Class is another area of privilege. I certainly noticed that as a homeowner I am treated very differently by service people than I was when i was a renter. The white woman in Kerrisdale is treated much differently than an Aboriginal woman from the downtown eastside. Many of our judgements about class are rooted in the Protestant work ethic and Protestantism in general. One of the foremost Protestant thinkers, John Calvin, believed that it was predetermined who was going to heaven and who was not. Those people who were successful in life were assumed to be going to heaven and therefore treated differently from those who were impoverished. It was also believed that if those who were not successful ‘just tried a little harder’ they too could be successful. The old adage of ‘pulling up their boot straps’ applied. We may not consciously think this way but these ideas inform our culture and the way we view the world and the people in it.
Gender expression is another area of privilege. Those who fit into society’s binary gender roles of male and female enjoy privilege. There is no question which bathroom to use and you are treated with respect. Those who are gender queer, gender ambiguous or trans have murky waters to navigate. A male to female transsexual for example may be harassed for using the woman’s bathroom. Gender expression seems to invoke violent responses from some people. Many trans people are routinely targeted for abuse by people in our society who are uncomfortable with their gender expression.

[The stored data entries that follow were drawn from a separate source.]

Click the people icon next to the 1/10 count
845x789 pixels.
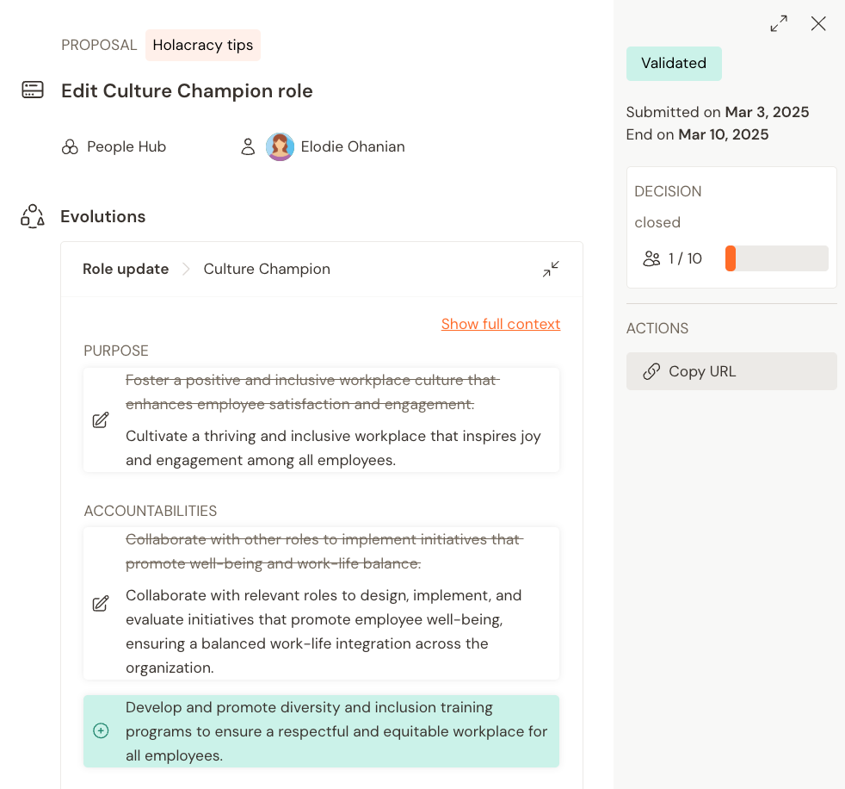(x=651, y=258)
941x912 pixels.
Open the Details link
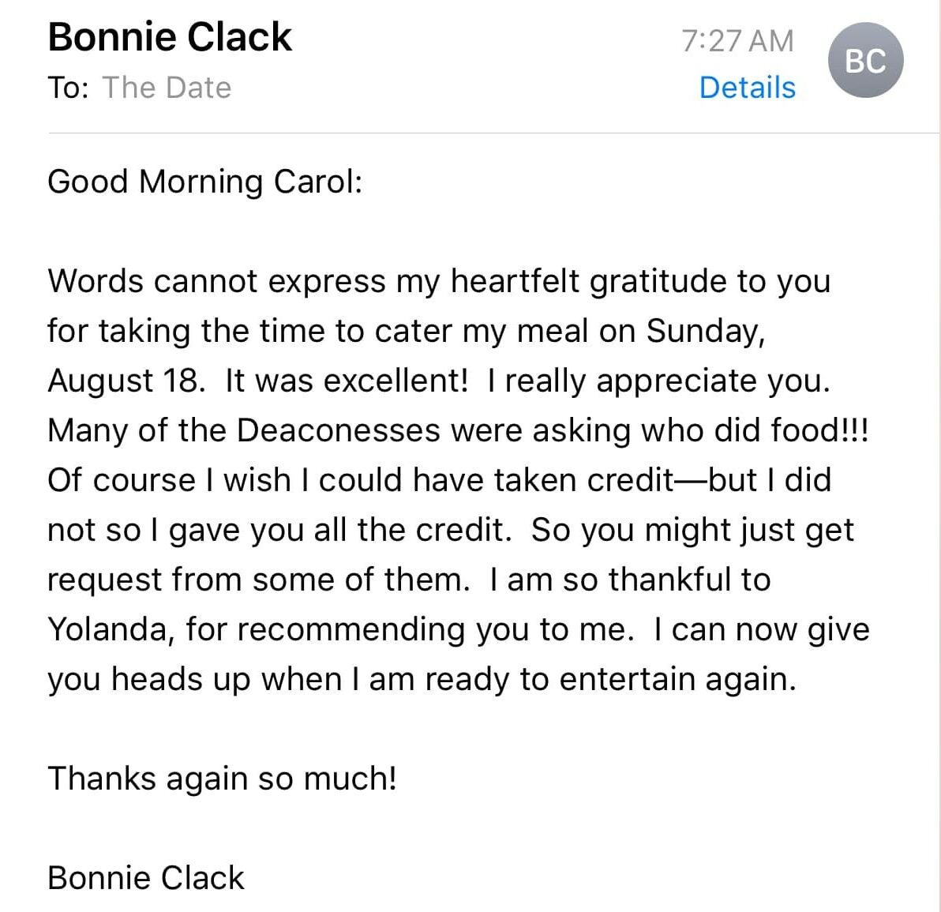point(747,88)
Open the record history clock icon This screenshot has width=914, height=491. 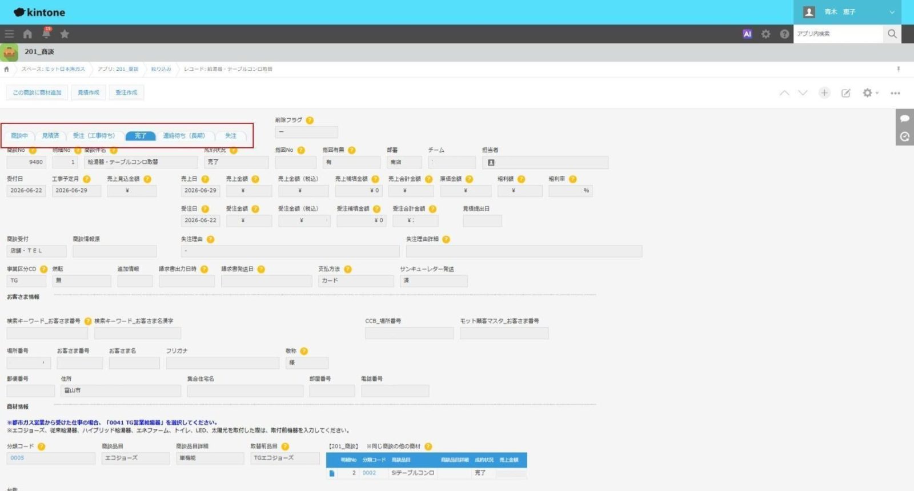pyautogui.click(x=905, y=136)
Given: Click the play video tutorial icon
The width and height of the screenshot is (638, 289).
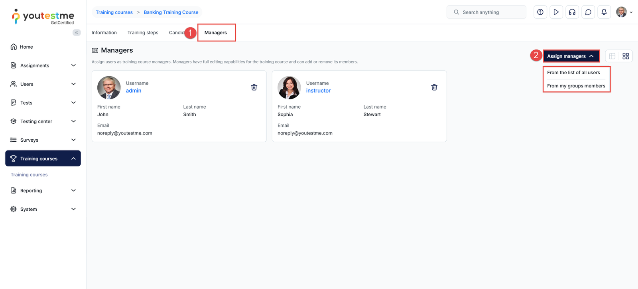Looking at the screenshot, I should pos(556,12).
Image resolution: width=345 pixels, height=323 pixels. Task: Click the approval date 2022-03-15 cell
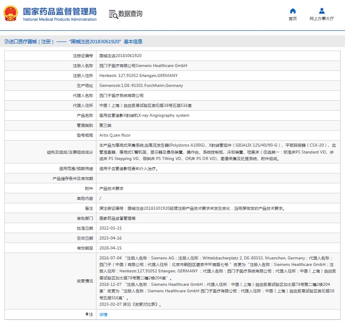(110, 228)
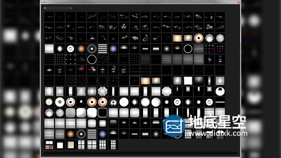Select the S-shaped swirling smoke preset
281x158 pixels.
point(145,38)
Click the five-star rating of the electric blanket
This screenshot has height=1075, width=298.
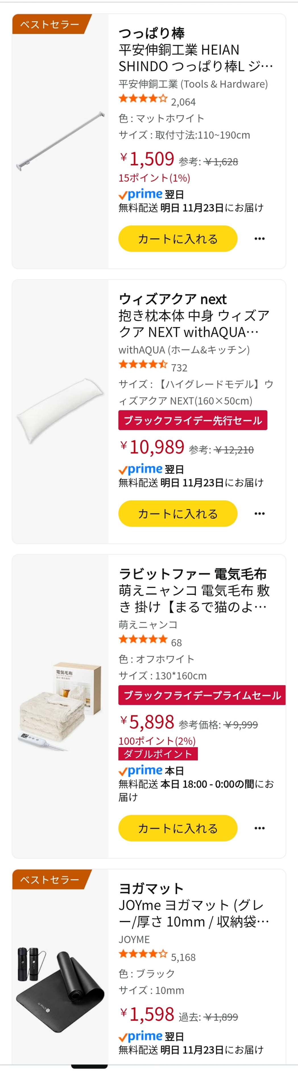[143, 639]
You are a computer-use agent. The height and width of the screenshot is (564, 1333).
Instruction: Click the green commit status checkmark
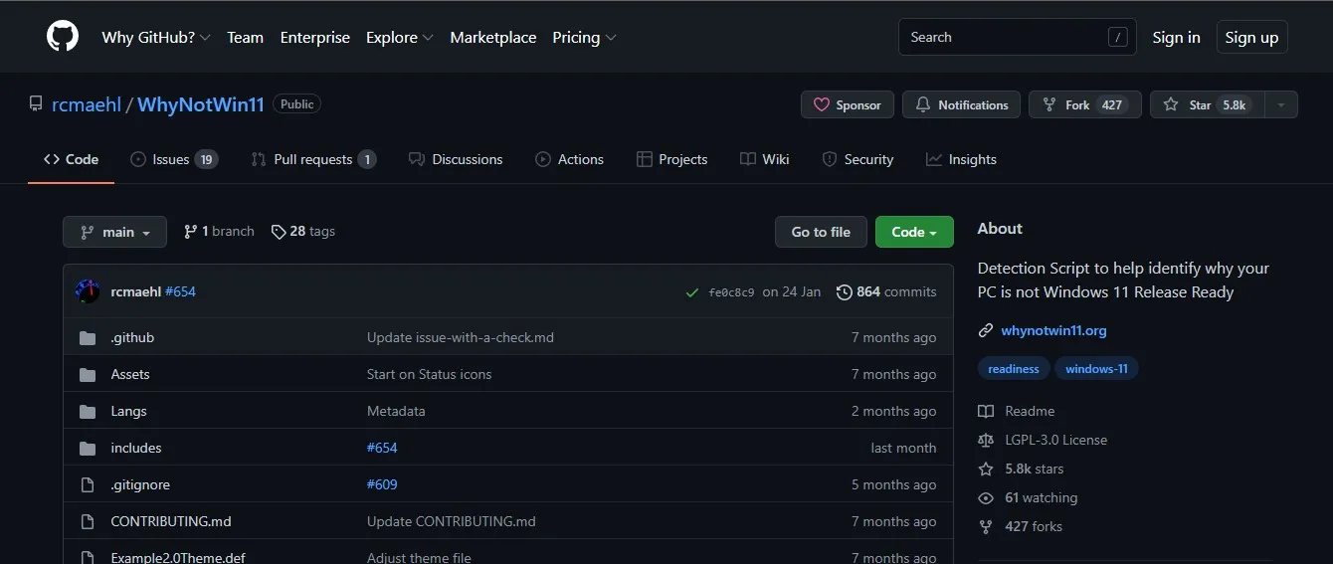pos(691,292)
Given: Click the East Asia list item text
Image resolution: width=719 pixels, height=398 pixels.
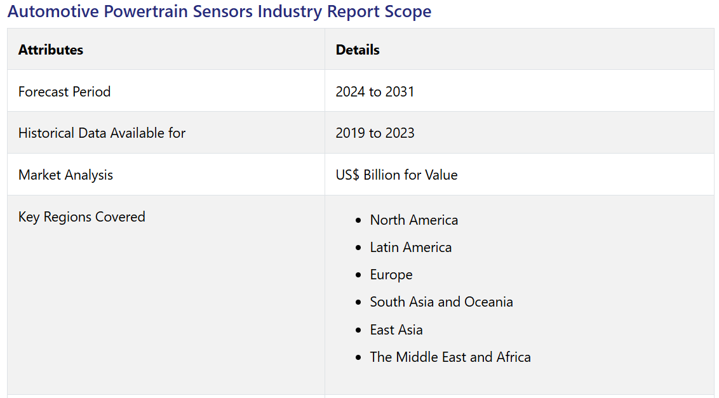Looking at the screenshot, I should tap(396, 329).
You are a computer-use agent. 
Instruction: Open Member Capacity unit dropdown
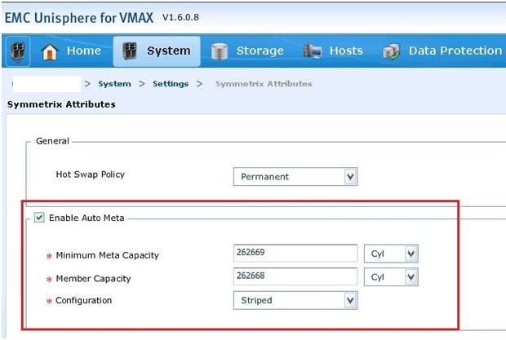tap(411, 276)
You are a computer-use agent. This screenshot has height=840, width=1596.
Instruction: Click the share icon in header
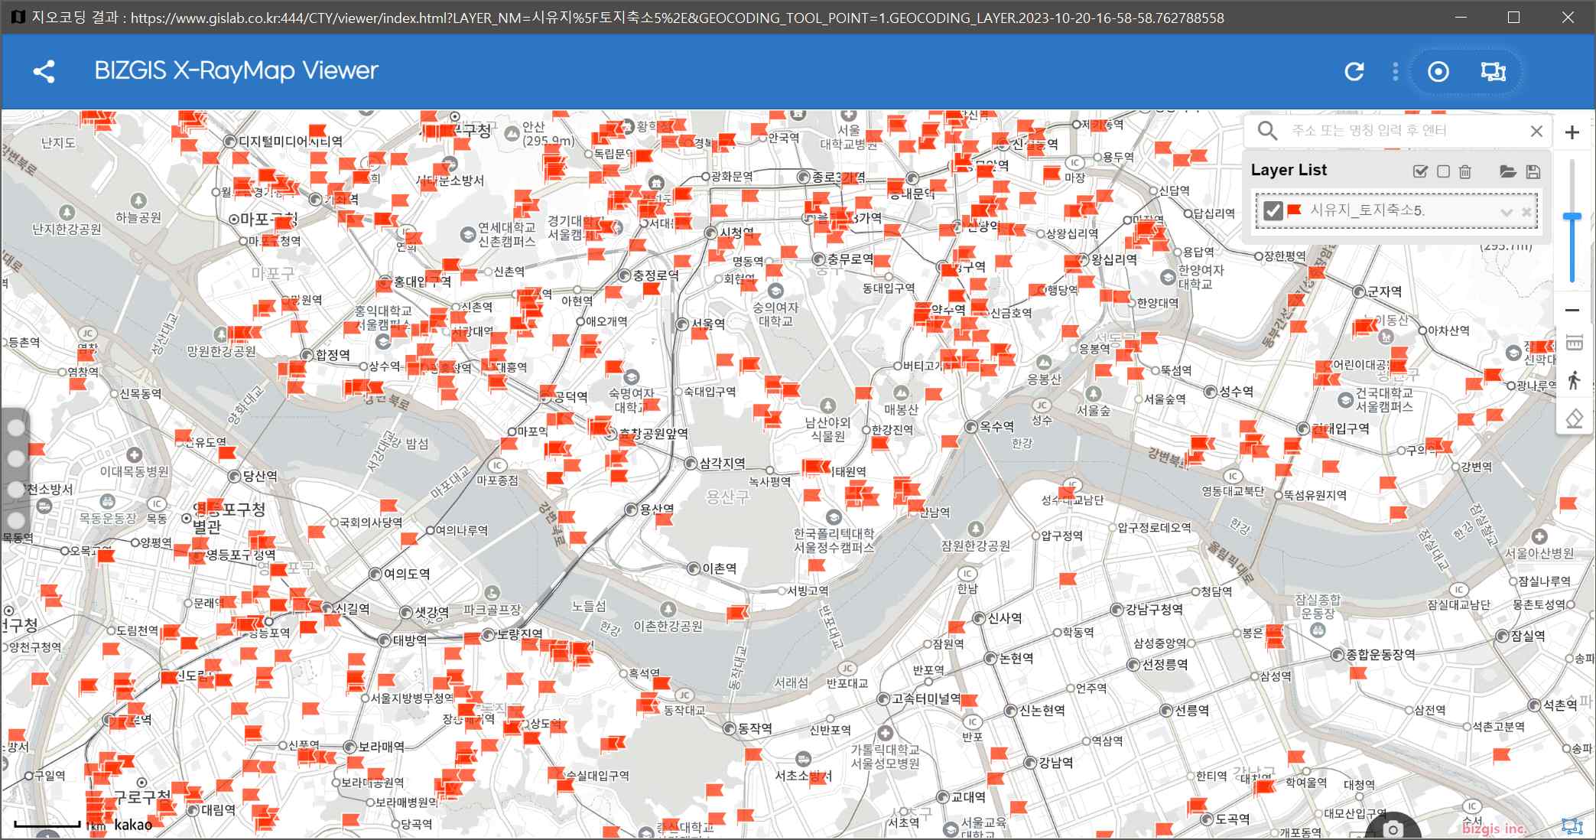click(x=44, y=72)
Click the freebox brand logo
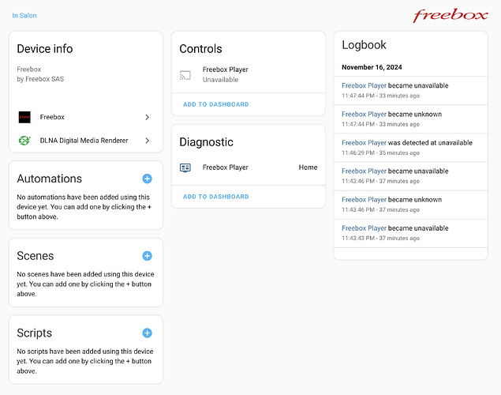Image resolution: width=501 pixels, height=395 pixels. pos(451,16)
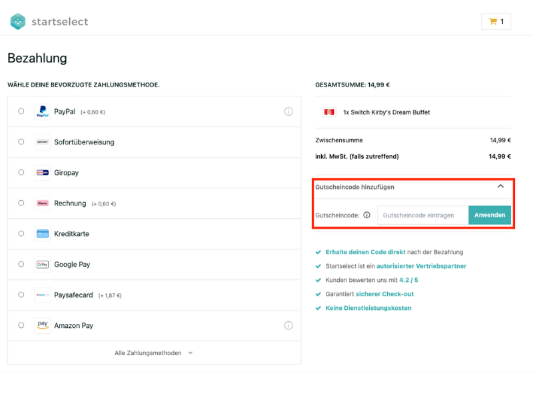The image size is (533, 399).
Task: Choose the Giropay radio button
Action: point(21,173)
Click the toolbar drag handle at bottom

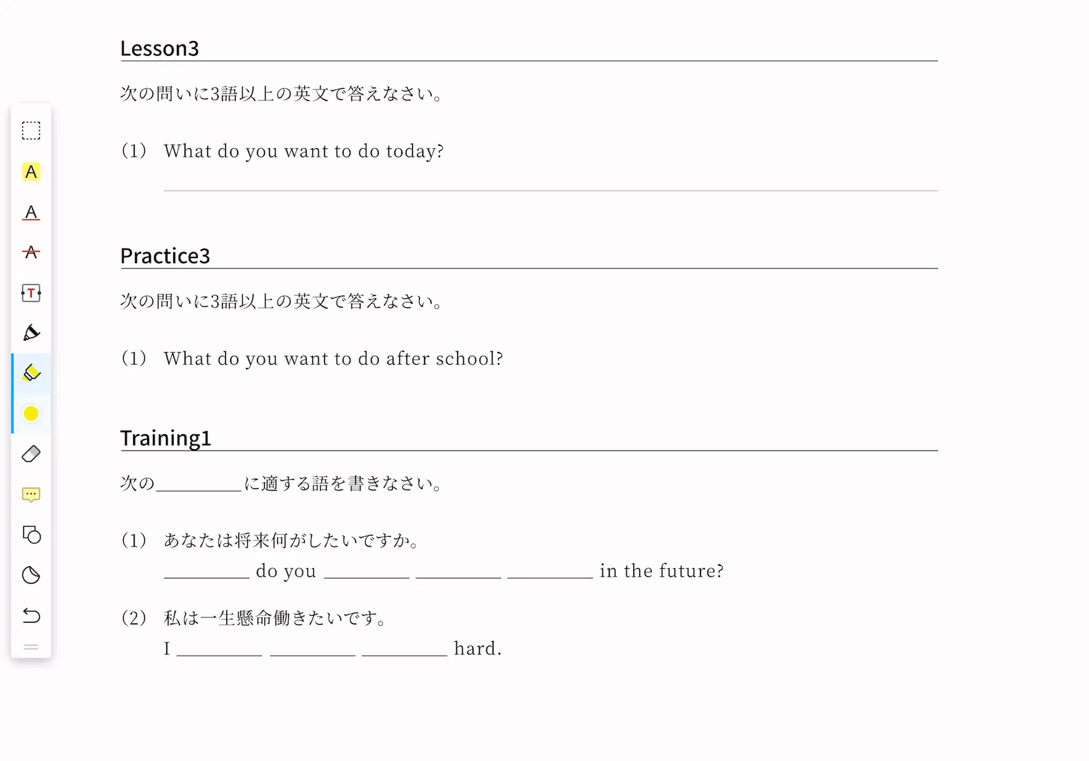point(31,647)
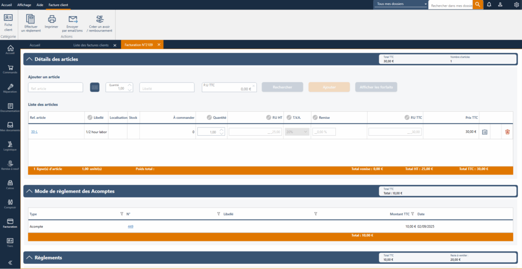Open the Affichage menu
This screenshot has width=522, height=269.
click(24, 5)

It is interesting to talk to people who are different from you and to learn how privilege or the lack thereof impacts their lives. As a white woman I know that I enjoy a fair amount of privilege in our society. I have privileges of class, race and gender. However, somethings work against me. As a fat lesbian woman I have been the target of discrimination and hate although not that often. The group with the most privilege in our society are straight, white men. It is interesting to determine what privilege you enjoy and why you have it. Deconstructing privilege helps us to understand how our society works and how we can work to be allies to those who do not enjoy the same privileges that we do. It takes a great deal of work to look inside and see what is really there – the racist and classist thoughts and to try and understand how they impact our interactions with other people. It is a life-long process and one that is very difficult. Realizing our own racist, classist and gender biases can be uncomfortable. Talking about them and challenging others racist, classist and gender biases is even more difficult. If, as an individual, you are committed to an egalitarian society it starts with you.